La saisonnalité change vraiment l’expérience sur place, et c’est un critère à intégrer dans le choix des dates de voyage, au même titre que la météo ou les prix des vols.
Novembre à avril : la saison chaude et humide, pic d’activité
C’est la période la plus propice aux moustiques : chaleur autour de 28-32°C, humidité élevée, pluies tropicales fréquentes qui créent des flaques et des points d’eau stagnante. C’est aussi, mécaniquement, la période où circulent le plus les cas de dengue. Cela ne doit pas dissuader de voyager à cette période (c’est aussi la plus belle saison pour la mer turquoise et les plages), mais cela justifie une protection plus stricte le soir.
Juin à août : la période la plus tranquille, surtout dans les hauts
De juin à août, l’air plus sec et les températures plus fraîches (22-26°C) font nettement chuter la population de moustiques. Dans les hauteurs de l’île, à Curepipe ou Vacoas par exemple, la fraîcheur nocturne rend les soirées en terrasse beaucoup plus confortables qu’en pleine saison chaude. C’est objectivement la meilleure fenêtre pour les voyageurs qui redoutent particulièrement les piqûres, même si un répulsif reste utile en toute saison à la tombée du jour.
Foire Aux Questions
Quels répulsifs anti-moustiques fonctionnent vraiment sur place ?
Les répulsifs à base de DEET, entre 30 et 50 %, restent les plus efficaces contre le moustique tigre, avec une protection de quatre à six heures. Sur place, les marques 5 sur 5, Mosi-guard et Peaceful Sleep se trouvent facilement en pharmacie ou supérette, pour 150 à 300 roupies le flacon.
Est-il vrai que les moustiques préfèrent certains groupes sanguins ?

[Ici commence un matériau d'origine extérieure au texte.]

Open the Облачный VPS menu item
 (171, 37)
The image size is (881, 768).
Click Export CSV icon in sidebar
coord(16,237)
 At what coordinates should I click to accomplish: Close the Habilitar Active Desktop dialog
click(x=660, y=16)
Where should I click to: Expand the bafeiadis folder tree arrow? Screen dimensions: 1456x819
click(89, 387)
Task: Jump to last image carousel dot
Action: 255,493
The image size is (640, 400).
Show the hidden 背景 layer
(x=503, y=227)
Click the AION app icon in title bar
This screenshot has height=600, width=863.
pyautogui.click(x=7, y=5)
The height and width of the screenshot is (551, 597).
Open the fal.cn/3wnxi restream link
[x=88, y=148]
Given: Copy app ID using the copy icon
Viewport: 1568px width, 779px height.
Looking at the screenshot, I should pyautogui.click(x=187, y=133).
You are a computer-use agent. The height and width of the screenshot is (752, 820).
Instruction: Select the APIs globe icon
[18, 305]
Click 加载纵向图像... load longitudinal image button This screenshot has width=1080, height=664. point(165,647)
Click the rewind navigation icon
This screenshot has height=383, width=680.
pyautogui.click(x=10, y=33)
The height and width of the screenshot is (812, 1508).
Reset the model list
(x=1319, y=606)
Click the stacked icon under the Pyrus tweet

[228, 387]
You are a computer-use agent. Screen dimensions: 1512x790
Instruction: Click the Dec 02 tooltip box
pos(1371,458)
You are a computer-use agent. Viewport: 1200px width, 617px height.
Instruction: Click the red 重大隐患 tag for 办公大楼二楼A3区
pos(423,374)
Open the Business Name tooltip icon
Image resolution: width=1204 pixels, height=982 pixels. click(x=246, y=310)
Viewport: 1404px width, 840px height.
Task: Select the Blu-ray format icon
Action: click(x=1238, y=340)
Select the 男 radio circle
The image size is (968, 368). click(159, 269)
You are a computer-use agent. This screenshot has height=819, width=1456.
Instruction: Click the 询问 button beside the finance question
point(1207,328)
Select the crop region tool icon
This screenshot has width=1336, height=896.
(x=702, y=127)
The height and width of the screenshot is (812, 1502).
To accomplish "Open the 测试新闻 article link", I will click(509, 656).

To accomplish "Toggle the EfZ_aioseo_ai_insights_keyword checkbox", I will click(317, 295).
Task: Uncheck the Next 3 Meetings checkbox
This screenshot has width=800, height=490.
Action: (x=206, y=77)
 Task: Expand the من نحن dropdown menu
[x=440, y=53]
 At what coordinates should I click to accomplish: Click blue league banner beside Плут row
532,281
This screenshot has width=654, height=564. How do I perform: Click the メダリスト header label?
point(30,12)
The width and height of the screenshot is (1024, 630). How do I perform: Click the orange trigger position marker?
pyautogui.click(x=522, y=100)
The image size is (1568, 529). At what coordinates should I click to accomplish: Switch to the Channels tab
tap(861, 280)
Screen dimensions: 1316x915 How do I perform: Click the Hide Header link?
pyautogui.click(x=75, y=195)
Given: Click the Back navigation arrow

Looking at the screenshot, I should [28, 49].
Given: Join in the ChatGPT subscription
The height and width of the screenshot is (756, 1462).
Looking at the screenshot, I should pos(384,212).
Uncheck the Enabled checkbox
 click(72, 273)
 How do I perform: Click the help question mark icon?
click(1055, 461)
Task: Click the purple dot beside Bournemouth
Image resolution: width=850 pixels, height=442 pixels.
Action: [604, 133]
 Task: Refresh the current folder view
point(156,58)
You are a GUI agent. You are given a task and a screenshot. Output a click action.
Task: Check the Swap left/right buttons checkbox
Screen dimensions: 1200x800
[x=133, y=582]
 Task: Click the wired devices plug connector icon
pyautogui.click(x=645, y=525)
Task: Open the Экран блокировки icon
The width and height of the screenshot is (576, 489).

Non, c’est en grande partie une légende urbaine. Les études scientifiques montrent que le CO2 expiré, la chaleur corporelle et la transpiration attirent bien plus les moustiques que le groupe sanguin. Les personnes qui bougent, transpirent ou portent des couleurs sombres se font davantage repérer, quel que soit leur groupe sanguin.
Dois-je porter un pantalon long même s’il fait 30°C ?
Ce n’est pas obligatoire, mais c’est la protection la plus efficace à l’aube et au crépuscule. Optez pour un pantalon léger en lin ou en coton clair plutôt qu’un short : les chevilles et les mollets sont les zones les plus ciblées par le moustique tigre en fin de journée.
Les hôtels à Maurice ont-ils des moustiquaires ?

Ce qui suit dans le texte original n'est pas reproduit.